Chair's Welcome
Photo Credit: Harold Shapiro
The Department of Laboratory Medicine has a long and proud tradition of providing leading edge clinical care, outstanding biomedical research, and comprehensive education in our field. We hope that our website reflects both where we are today and what we hope to achieve.
Representing one of the two major subdisciplines of Pathology (specifically "Clinical Pathology"), the roots of the Department go back to John Peters in the 20's and 30's, who worked tirelessly to bring quantitative chemical analysis to the elucidation of disease processes. That work, which began in what was then the Metabolic Division of the Yale Department of Medicine, helped to create the basis for the modern clinical laboratory, which, of course, has now become far more inclusive, embracing hematology, microbiology, virology, immunology, transfusion medicine, cellular therapy, and genetics, as well as clinical chemistry. The Laboratory Medicine program became a full-fledged Department in 1971 and since that time has worked seamlessly together with the Department of Pathology in advancing laboratory-based diagnostics, with the Department of Internal Medicine in advancing cellular-based therapies, and with all of our colleague basic science and clinical Departments at Yale in advancing the state of biomedical research.
The Department is located in the Yale-New Haven Medical Center, which includes the Medical School, Yale New Haven Hospital (a 944 bed tertiary care facility treating over 40,000 inpatients per year and with half a million outpatient visits), the Children's Hospital at Yale-New Haven, the Smilow Cancer Center, and the Yale-New Haven Psychiatric Hospital. In addition, the Department has a major presence at the VA Connecticut Medical Center campus, located in nearby West Haven, CT (serving 300,000 veterans in southern New England), and faculty are involved in teaching and collaborative research at the main Yale University campus, located just a few blocks from the medical campus in New Haven. We are fortunate to be located in a truly livable metropolitan area, with a central 'college town' harboring a remarkable array of restaurants, theatre, music venues, museums, and nightlife and surrounded by small New England towns, many of which border either on Long Island Sound or on the foothills of the Blue Mountains. We are located approximately an hour and a quarter from New York City and two hours from Boston by high speed rail.
The Department is responsible for the clinical laboratories at all the major facilities, as well as several satellite facilities, and has patient service centers located throughout the greater New Haven area. Collectively performing over 8 million tests per year at its various sites, the Department provides high technology reference testing (genomics, proteomics, metabolomics, cellular assays) to other institutions throughout New England and as far away as Puerto Rico. New physical facilities at the Yale-New Haven Medical Center in the brand-new Park Street building were constructed and completed in 2010 and include 60,000 square feet of clinical laboratory space. The Transfusion and Cellular Therapy services are responsible for apheresis procedures, stem cell collection and engineering, and other cellular and protein infusion services. Residencies in CP and AP/CP (under a single aegis with the Department of Pathology) are offered along with fellowships in Transfusion Medicine and Microbiology, and, also under the common aegis with Pathology, Hematopathology and Molecular Genetic Pathology.

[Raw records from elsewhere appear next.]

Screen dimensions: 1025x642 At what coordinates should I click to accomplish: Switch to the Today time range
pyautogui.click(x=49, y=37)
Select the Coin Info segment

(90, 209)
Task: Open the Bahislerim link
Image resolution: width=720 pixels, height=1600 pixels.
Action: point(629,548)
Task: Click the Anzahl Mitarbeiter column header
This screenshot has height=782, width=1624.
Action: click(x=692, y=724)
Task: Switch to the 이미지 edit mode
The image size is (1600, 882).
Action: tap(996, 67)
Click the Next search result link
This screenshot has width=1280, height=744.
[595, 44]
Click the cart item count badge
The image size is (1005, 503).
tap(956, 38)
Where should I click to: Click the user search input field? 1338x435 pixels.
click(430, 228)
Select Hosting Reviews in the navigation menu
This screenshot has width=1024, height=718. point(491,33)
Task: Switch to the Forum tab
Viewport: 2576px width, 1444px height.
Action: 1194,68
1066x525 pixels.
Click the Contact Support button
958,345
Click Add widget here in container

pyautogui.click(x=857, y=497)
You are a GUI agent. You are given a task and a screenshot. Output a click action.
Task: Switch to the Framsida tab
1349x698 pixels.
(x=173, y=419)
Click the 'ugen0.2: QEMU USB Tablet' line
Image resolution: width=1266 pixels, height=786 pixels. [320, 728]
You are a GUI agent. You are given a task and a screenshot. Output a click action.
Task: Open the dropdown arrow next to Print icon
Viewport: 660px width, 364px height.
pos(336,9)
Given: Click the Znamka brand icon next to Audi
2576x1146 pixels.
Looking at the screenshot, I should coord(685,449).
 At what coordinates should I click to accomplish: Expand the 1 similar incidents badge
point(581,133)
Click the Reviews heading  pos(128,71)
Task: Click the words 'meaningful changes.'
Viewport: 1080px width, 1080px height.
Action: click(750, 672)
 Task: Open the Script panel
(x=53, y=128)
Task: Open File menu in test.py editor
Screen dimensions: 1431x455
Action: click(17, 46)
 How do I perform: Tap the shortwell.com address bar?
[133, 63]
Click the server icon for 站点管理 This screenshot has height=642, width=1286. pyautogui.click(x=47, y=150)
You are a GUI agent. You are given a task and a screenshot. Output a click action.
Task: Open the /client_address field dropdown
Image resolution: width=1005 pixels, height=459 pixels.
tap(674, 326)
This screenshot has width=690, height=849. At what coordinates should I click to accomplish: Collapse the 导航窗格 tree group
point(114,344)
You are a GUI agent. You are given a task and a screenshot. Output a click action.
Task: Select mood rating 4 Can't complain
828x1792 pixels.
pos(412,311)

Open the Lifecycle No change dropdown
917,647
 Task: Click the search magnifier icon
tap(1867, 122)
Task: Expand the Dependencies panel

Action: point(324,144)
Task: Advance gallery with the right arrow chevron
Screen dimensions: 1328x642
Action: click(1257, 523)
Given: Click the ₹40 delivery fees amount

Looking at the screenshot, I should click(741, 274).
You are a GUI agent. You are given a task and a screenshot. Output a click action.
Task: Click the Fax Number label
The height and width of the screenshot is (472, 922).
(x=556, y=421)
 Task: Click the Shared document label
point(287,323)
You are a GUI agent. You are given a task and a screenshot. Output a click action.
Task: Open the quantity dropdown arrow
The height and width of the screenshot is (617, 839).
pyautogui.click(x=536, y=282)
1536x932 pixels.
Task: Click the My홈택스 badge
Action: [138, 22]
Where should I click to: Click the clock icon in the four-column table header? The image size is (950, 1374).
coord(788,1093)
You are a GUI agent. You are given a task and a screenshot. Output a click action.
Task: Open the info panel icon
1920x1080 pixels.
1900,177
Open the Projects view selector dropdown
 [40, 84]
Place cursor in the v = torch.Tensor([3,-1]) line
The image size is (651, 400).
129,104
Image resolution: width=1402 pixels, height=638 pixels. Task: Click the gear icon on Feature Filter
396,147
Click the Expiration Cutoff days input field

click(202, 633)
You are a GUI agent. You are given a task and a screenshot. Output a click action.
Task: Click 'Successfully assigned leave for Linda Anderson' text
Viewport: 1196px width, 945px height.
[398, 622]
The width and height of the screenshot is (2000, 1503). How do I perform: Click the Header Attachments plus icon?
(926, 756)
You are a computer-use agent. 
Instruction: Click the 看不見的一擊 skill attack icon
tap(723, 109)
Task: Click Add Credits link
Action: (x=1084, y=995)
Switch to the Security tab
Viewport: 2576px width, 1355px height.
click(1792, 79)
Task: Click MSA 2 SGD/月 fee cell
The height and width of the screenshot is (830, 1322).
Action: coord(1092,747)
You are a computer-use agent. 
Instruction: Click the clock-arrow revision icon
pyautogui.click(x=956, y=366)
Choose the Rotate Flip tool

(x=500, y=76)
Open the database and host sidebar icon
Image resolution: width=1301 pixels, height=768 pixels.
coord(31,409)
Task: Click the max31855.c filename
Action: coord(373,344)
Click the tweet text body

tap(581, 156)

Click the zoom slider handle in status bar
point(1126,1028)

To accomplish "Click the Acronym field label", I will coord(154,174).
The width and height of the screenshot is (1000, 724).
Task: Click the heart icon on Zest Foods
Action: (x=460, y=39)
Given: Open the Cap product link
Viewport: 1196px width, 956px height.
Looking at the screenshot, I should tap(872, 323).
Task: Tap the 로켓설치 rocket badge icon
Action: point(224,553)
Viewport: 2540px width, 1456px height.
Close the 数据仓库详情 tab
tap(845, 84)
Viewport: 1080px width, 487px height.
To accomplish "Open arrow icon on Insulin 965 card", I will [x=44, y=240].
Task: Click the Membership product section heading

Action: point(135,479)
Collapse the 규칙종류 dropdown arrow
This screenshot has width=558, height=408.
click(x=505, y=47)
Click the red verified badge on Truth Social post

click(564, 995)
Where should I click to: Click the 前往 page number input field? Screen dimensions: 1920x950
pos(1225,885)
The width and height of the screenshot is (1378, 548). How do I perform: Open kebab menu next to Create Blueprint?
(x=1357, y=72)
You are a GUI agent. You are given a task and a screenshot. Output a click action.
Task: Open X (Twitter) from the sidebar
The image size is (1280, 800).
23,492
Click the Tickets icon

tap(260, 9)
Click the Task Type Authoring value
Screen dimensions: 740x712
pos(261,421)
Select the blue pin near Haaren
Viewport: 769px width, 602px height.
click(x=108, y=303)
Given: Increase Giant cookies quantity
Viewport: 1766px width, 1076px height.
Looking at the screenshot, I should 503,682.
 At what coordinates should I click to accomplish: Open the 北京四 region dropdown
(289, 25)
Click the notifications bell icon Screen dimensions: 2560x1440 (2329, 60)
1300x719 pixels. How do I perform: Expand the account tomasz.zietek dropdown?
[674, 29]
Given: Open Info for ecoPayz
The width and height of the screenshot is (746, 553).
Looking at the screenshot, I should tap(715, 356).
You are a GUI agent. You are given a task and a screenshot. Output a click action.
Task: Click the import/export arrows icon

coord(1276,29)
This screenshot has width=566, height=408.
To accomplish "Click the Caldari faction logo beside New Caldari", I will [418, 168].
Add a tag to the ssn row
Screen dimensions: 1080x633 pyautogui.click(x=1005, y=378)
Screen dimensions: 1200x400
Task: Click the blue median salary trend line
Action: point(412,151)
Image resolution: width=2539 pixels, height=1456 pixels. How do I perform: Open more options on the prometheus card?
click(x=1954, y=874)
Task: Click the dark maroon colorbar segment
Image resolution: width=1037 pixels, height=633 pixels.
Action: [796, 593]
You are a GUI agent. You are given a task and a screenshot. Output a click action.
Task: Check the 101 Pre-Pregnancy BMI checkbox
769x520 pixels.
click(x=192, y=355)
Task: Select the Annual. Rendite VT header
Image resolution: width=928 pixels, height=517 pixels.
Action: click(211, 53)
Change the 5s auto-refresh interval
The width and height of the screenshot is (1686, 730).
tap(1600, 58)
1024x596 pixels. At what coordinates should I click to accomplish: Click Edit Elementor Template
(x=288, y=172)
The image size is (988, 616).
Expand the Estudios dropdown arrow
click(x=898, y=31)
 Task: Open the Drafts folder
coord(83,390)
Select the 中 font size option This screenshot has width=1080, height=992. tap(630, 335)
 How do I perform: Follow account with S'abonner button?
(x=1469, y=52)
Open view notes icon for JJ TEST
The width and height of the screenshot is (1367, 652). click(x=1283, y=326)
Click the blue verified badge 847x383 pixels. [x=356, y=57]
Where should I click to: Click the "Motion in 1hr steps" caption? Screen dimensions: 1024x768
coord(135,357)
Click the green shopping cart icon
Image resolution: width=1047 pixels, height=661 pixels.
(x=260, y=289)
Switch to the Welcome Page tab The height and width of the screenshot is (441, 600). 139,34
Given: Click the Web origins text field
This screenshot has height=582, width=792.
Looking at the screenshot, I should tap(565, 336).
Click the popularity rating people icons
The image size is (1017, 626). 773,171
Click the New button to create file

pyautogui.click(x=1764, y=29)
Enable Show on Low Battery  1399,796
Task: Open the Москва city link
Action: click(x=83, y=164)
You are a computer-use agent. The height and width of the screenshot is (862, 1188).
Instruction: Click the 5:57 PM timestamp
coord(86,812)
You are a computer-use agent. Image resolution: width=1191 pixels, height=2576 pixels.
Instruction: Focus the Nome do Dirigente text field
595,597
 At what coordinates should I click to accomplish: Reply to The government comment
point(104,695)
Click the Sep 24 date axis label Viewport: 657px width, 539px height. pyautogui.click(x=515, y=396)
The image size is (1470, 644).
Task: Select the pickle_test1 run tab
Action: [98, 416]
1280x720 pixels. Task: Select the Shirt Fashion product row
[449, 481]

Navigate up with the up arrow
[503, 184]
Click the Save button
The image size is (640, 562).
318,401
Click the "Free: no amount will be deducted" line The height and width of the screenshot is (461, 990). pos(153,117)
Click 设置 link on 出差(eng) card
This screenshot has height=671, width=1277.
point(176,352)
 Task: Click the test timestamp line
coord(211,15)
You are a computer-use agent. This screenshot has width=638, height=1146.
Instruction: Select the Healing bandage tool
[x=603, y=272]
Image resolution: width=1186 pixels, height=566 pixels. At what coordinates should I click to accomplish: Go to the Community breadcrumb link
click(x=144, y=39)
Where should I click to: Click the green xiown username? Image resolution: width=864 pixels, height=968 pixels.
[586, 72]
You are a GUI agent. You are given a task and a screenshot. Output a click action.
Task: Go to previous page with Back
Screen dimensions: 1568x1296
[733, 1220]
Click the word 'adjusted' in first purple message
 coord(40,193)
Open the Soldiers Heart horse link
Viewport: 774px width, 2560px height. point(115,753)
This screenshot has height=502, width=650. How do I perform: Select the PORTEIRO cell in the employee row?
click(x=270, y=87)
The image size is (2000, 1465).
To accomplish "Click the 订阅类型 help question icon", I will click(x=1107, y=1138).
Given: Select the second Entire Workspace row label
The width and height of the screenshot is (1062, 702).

With approximately $10 million in research funding, the faculty are engaged in basic, translational and clinical research. The major emphasis is on immunohematology, virology, structural biology, genetics, host-pathogen interactions, stem cell biology, and bioengineering. New research labs are being constructed for the Department and are expected to be ready in 2011.
The Department has NIH-funded research training programs in Immunohematology at the post-doctoral level and Virology at the pre-doctoral level. The Department also has an NIH-funded Center of Excellence in Molecular Hematology as well as Clinical Translational Research Core Facilities in Immune Monitoring and Cellular Therapy.
In addition, core facilities in Flow Cytometry, Gnotobiotic Biology and High Throughput Patient Sample Acquisition are operated for the benefit of the entire medical school. The Department is responsible for the required Medical Microbiology Course and Laboratory Medicine course during the pre-clinical years, Laboratory Medicine teaching within the required core Medicine clerkship in the clinical years, and also has elective courses in advanced Laboratory Medicine and in combined Pathology & Laboratory Medicine.